EXTRACTED MATERIAL
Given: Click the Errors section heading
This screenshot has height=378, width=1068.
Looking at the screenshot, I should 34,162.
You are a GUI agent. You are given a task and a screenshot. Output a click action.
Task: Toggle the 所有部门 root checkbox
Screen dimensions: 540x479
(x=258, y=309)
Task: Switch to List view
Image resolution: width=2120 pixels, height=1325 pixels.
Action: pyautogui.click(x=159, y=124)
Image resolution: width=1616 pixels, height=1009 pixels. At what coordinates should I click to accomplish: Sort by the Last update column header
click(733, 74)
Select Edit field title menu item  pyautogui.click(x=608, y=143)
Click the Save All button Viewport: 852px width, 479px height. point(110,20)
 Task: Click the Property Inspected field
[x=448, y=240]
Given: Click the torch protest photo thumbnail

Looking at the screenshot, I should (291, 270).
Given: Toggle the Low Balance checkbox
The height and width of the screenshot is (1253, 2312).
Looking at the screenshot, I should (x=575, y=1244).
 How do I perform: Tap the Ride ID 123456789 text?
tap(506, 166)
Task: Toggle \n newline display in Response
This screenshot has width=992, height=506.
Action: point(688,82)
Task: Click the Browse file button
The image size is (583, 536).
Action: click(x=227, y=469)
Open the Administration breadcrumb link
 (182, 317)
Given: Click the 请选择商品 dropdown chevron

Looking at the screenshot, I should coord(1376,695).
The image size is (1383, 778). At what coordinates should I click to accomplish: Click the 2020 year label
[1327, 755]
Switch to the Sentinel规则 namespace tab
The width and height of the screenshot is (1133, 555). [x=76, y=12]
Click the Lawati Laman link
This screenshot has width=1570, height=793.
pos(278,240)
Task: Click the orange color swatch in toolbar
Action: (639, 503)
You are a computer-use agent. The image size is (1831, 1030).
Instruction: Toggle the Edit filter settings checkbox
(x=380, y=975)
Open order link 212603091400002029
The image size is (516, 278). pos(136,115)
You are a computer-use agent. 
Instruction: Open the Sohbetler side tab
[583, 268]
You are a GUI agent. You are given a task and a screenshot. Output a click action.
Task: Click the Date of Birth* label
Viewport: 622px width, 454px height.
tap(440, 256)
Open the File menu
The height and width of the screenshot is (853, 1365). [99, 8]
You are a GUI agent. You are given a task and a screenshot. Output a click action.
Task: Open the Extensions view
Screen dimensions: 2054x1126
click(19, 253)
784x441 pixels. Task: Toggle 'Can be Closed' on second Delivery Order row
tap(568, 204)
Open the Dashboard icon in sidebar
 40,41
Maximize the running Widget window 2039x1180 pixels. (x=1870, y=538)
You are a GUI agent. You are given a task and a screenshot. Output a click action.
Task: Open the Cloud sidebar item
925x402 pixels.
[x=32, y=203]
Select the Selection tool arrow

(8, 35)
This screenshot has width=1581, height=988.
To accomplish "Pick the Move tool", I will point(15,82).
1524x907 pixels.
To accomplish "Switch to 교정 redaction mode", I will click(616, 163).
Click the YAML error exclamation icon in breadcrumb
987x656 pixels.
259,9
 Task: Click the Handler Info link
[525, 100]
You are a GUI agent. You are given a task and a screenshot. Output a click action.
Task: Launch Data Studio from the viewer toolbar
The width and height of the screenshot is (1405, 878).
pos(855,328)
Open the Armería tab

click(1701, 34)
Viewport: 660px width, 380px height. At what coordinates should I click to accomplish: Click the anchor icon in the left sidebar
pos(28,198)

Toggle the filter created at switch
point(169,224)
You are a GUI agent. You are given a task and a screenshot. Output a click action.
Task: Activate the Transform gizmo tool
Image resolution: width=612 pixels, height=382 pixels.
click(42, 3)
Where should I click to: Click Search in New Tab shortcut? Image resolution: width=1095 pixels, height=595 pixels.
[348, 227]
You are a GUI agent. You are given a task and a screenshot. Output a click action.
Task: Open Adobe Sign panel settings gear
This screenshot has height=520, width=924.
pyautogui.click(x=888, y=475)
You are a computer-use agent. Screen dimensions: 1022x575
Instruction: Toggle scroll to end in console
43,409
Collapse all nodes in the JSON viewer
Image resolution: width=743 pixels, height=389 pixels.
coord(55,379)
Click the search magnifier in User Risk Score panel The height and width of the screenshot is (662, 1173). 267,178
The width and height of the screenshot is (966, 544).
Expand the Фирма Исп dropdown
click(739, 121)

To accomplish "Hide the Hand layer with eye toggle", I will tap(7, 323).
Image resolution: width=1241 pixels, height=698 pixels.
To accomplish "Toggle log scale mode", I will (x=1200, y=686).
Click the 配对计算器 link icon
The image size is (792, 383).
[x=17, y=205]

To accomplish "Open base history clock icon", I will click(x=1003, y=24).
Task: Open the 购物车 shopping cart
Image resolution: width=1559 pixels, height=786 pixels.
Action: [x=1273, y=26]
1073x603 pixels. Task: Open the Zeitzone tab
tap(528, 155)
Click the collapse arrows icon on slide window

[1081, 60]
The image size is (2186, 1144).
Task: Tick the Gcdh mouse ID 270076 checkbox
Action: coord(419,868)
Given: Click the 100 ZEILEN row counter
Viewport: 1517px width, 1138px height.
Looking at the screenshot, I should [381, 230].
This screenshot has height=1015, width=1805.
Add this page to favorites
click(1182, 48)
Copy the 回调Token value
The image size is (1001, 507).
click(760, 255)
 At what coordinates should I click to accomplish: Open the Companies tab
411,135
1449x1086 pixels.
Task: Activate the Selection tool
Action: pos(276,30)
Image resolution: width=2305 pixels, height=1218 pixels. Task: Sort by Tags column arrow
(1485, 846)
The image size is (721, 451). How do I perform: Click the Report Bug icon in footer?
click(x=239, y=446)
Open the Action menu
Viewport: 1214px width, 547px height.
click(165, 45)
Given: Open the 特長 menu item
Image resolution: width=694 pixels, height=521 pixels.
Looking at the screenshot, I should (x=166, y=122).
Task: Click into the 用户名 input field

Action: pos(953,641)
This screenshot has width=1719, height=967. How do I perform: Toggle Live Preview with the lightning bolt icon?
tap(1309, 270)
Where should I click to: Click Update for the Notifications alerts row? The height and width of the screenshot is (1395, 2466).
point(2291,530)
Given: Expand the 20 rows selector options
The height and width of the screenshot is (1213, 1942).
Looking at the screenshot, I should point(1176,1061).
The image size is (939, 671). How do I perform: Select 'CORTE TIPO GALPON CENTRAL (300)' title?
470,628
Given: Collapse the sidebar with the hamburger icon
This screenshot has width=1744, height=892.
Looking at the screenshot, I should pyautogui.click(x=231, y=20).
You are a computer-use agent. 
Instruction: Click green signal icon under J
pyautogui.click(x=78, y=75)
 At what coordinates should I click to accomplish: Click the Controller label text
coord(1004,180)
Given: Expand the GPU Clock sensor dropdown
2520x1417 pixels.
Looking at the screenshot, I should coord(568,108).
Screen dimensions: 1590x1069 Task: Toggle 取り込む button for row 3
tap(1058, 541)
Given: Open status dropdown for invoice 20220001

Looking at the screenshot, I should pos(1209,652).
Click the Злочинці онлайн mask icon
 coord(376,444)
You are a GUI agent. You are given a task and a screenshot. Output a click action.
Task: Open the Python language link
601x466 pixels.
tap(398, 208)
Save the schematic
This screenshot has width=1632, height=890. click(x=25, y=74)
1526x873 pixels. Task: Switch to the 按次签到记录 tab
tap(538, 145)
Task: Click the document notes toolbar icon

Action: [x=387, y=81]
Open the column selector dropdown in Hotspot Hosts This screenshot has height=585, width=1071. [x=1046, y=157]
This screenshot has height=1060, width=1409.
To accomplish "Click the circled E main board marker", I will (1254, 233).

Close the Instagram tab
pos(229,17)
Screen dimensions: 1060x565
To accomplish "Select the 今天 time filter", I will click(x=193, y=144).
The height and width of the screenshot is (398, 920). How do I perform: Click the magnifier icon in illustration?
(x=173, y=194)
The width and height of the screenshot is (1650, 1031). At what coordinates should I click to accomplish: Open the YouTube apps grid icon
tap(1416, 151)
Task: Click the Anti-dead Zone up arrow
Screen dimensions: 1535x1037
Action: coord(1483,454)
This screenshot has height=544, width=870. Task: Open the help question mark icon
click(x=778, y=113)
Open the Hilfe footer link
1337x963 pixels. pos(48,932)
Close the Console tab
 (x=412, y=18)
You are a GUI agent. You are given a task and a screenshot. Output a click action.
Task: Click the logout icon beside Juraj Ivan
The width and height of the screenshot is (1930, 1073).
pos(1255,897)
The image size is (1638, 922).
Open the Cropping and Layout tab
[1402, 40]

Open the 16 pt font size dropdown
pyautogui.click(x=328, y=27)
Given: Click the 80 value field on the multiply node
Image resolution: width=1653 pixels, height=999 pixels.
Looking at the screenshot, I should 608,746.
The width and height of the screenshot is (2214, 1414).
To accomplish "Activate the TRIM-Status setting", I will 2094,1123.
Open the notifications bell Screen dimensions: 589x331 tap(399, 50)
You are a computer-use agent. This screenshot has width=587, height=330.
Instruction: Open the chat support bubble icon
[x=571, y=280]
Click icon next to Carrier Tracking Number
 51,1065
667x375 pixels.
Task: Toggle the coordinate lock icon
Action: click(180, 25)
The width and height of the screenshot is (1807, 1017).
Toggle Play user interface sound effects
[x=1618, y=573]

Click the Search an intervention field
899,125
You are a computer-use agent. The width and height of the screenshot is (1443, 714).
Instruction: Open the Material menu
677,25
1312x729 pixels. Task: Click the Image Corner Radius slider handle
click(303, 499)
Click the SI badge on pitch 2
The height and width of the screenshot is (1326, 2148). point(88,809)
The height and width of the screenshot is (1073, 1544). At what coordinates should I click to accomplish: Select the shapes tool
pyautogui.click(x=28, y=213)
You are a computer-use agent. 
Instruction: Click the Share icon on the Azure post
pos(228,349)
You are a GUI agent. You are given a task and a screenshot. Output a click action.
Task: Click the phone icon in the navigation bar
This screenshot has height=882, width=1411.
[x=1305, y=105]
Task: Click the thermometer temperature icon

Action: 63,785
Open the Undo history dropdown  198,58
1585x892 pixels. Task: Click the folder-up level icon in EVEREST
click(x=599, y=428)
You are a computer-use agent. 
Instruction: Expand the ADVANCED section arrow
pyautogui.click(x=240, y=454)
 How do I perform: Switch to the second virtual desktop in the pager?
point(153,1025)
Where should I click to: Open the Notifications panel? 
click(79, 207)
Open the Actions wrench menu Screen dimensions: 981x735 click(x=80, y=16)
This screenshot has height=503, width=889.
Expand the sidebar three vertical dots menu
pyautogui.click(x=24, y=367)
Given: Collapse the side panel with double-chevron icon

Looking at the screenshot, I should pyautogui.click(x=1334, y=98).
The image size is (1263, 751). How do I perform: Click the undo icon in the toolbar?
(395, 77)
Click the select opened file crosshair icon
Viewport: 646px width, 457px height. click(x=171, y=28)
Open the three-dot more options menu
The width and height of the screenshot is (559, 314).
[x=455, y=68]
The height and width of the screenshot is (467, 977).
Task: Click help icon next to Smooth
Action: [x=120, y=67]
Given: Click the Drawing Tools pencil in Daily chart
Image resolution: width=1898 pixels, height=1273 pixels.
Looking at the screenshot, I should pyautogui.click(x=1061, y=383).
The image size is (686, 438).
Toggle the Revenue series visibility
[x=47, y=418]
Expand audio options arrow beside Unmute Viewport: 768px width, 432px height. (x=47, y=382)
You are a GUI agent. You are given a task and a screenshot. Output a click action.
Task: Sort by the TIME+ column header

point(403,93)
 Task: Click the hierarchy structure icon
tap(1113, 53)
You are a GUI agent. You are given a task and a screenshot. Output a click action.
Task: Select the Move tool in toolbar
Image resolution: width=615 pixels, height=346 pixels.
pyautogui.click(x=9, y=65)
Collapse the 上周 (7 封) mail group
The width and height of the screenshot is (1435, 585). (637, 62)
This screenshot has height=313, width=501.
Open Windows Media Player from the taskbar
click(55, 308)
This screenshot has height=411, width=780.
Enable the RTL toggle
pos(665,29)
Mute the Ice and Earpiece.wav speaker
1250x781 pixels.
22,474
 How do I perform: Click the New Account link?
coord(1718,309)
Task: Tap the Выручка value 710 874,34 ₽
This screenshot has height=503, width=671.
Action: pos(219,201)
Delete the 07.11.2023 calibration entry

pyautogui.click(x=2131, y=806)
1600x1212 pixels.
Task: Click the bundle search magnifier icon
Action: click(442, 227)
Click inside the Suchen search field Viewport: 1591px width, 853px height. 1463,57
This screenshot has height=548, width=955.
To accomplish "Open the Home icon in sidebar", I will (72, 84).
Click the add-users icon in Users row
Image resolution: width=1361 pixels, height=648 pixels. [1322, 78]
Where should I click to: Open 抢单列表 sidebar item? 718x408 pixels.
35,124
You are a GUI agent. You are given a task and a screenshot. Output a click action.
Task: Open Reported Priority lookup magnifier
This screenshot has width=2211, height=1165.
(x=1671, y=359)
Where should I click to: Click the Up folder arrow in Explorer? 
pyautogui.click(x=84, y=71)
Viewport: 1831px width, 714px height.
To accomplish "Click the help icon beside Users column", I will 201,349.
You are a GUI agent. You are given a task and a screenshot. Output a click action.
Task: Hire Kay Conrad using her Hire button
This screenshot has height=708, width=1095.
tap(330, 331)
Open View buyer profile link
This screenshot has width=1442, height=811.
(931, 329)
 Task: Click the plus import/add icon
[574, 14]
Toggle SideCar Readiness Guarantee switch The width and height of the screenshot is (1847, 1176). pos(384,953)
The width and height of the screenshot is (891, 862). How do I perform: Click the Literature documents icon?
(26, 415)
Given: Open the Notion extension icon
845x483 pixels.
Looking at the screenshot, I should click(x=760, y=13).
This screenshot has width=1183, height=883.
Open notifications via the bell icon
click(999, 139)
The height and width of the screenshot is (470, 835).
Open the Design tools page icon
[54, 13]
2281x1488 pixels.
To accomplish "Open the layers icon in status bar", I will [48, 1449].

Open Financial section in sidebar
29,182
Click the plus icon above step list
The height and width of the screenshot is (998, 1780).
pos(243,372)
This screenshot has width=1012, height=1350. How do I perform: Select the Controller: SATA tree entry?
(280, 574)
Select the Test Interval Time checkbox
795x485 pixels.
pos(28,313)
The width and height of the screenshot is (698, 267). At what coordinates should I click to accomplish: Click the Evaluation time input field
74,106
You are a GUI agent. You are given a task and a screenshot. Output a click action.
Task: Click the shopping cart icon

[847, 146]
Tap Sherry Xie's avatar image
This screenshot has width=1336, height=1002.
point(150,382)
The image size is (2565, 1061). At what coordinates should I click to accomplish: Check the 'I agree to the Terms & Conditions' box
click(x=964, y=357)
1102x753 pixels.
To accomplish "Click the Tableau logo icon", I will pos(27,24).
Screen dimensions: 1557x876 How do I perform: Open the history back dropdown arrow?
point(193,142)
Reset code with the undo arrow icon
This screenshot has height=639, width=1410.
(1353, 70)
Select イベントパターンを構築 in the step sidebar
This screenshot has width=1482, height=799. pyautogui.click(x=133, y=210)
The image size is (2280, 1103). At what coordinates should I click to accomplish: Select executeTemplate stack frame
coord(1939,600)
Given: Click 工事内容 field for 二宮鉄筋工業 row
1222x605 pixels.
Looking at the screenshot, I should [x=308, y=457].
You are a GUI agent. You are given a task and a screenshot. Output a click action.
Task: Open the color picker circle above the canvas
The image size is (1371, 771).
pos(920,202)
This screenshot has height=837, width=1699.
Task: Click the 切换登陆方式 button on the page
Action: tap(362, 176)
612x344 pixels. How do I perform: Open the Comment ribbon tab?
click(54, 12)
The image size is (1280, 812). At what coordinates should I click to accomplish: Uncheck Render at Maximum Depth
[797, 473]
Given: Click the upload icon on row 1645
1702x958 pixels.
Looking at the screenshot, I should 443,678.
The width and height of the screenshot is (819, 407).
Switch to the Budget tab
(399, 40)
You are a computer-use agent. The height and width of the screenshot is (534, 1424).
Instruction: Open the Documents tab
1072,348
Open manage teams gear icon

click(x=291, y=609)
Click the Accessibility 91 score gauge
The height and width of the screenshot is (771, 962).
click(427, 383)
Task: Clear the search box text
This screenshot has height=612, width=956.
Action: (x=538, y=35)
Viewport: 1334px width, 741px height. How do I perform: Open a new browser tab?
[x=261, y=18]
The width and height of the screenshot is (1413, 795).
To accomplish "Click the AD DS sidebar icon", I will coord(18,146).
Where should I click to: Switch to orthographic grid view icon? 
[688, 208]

EXERCISE DESCRIPTION
Note each line of the entries that has "Move" in it, and copy those lines.

COMPLETED EXERCISE
To accomplish "Pick the Move tool", I will point(15,82).
Task: Select the Move tool in toolbar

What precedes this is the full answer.